Construction PMI: Labour costs, tariffs and planning delays threaten housebuilding targets

07 May 2025

According to the latest PMI data by S&P and CIPS, the headline construction PMI for April increased slightly to 46.6, up from 46.4 in March, but remained below 50 for the fourth consecutive month.

The main contributors to the monthly uptick were housing and civil engineering activity, which rose to 47.1 and 43.1.

Kelly Boorman, National Head of Construction at RSM UK, said: “Despite the slight uplift in construction activity, the headline PMI is still well below 50, signalling further challenges for the industry. Input prices remained high at 64.2 amid rising employers’ National Insurance contributions and an increase to the National Minimum Wage, with these cost pressures beginning to impact labour-intensive industries like construction. Uncertainty towards tariffs is also growing, which could lead to higher costs for construction materials, difficulty accessing quality materials, supply chain disruption and project delays. The threat of tariffs and unpredictability in the supply chain are creating a competitive environment for subcontractors to compete on price and negotiate better terms – reflected in the use of subcontractors index which increased to 45.7.
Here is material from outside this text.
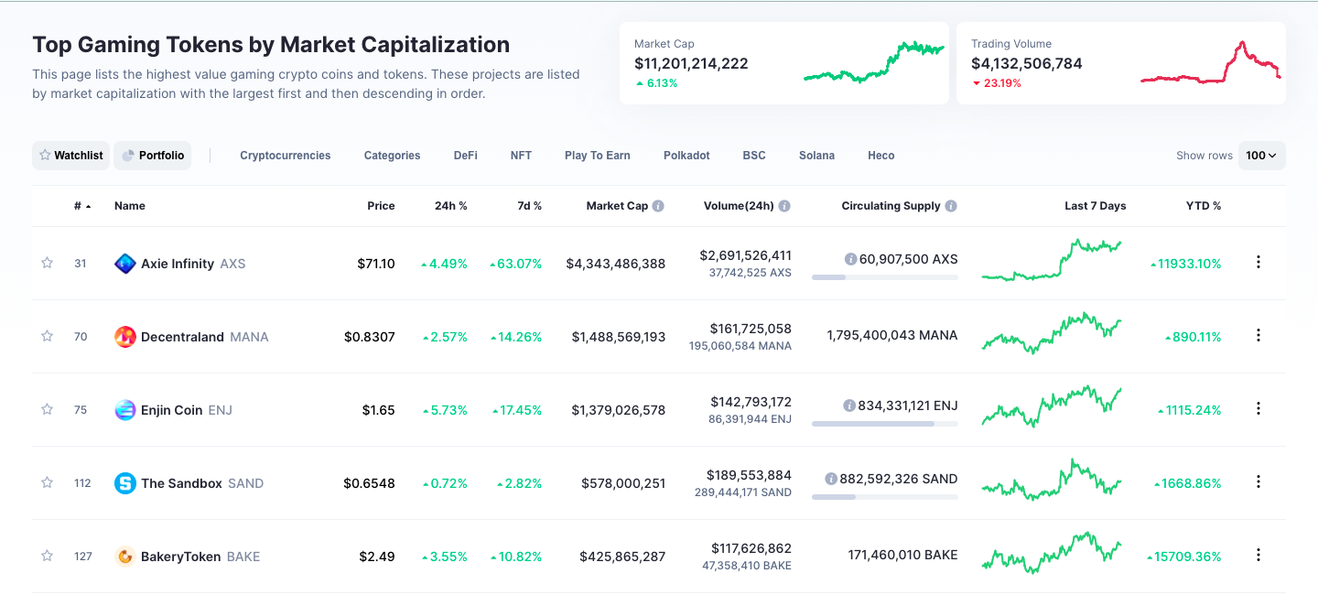1318x595 pixels.
Task: Select the DeFi category tab
Action: coord(465,156)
“In addition, housing activity remained below 50 for the seventh consecutive month, which is to be expected given current market uncertainty. We’ve recently seen housebuilding in London slump to its lowest level since 2009. Against a backdrop of tight margins, rising labour costs, fixed-term contracts and falling house prices, it’s becoming difficult for housebuilders to absorb these costs. Despite the government’s focus on innovation, data and digital transformation, construction businesses lack the working capital to invest in technology and improve productivity.”
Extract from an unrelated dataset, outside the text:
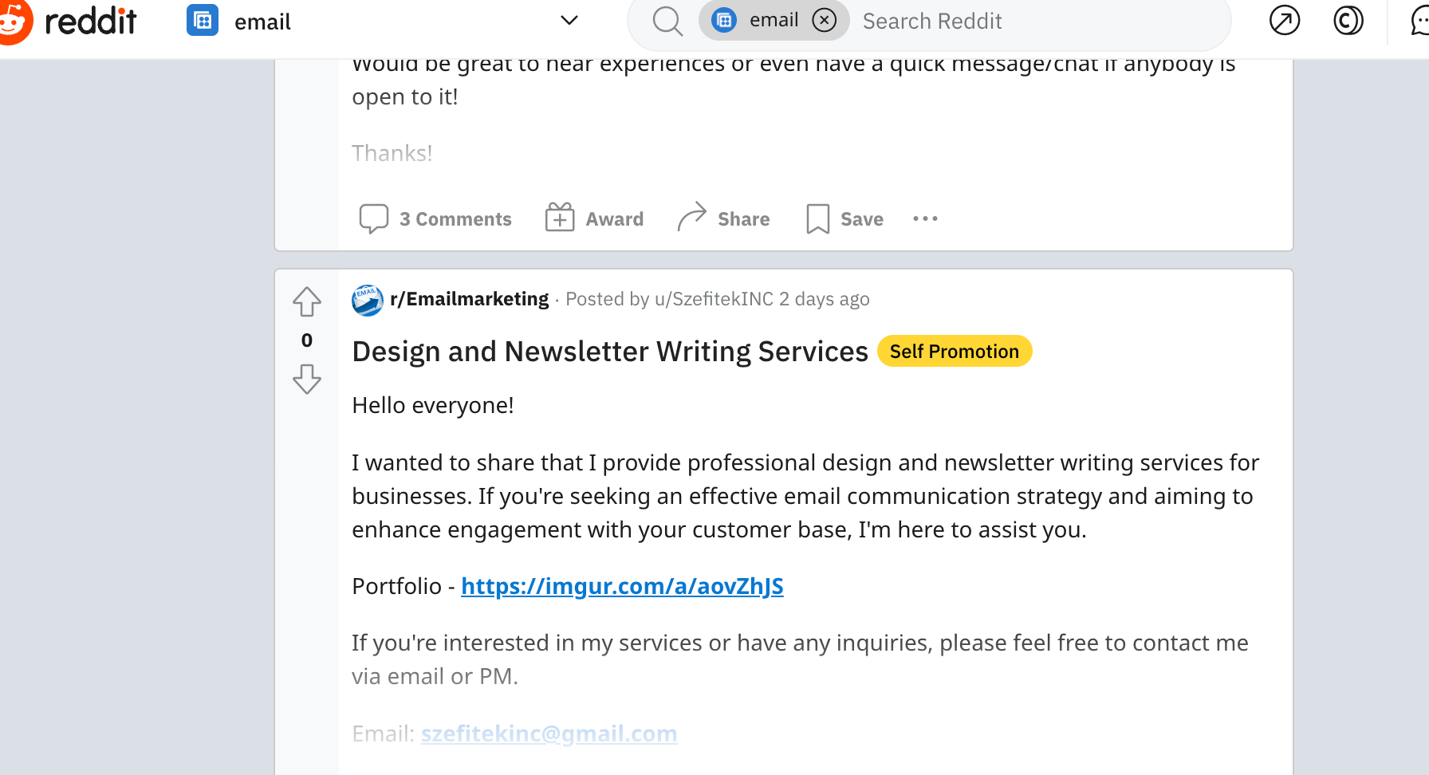Downvote the Design and Newsletter Writing post

pyautogui.click(x=307, y=379)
She added: “Planning reforms were expected to alleviate some of these pressures, however their impact is yet to be seen. Local authority frameworks are also contributing to delays in much-needed development. To stimulate housing activity and enhance business confidence, mortgage rate stability and buyer confidence must improve. It’s therefore important that the incoming Housing Strategy takes a holistic approach – one that incentivises businesses and consumers – to ensure a long-term boost to housebuilding and overall economic growth.”

Thomas Pugh, Economist at RSM UK, added: “It’s no surprise the construction sector registered another sub-50 reading as the uncertainty from tariffs continues to weigh on the whole economy.

“What’s more, the input prices index remains well above 50 at 64.2, signalling rising prices, that was probably propped up by the huge increase in employment costs that came into effect in April. That said, the employment index rose slightly to 47.5 but remained in contractionary territory as firms clearly remained conscious about hiring decisions amid increased uncertainty and higher costs. That could be a headwind for the government who are already worried labour shortages will stop them short of their target to build 1.5 million homes, despite significant planning reform.

“However, since Trump’s tariffs were first announced bets on Bank of England rate cuts have ramped up and the odds of consecutive cuts have risen sharply. Combined with continued strong growth in real household incomes, that should boost affordability and support house prices, which we expect to grow by around 4% this year. What’s more, higher government spending in infrastructure will help to boost demand, providing a further tailwind to growth. Ultimately, we expect the construction sector will outperform the broader economy, despite the uncertainty from tariffs.”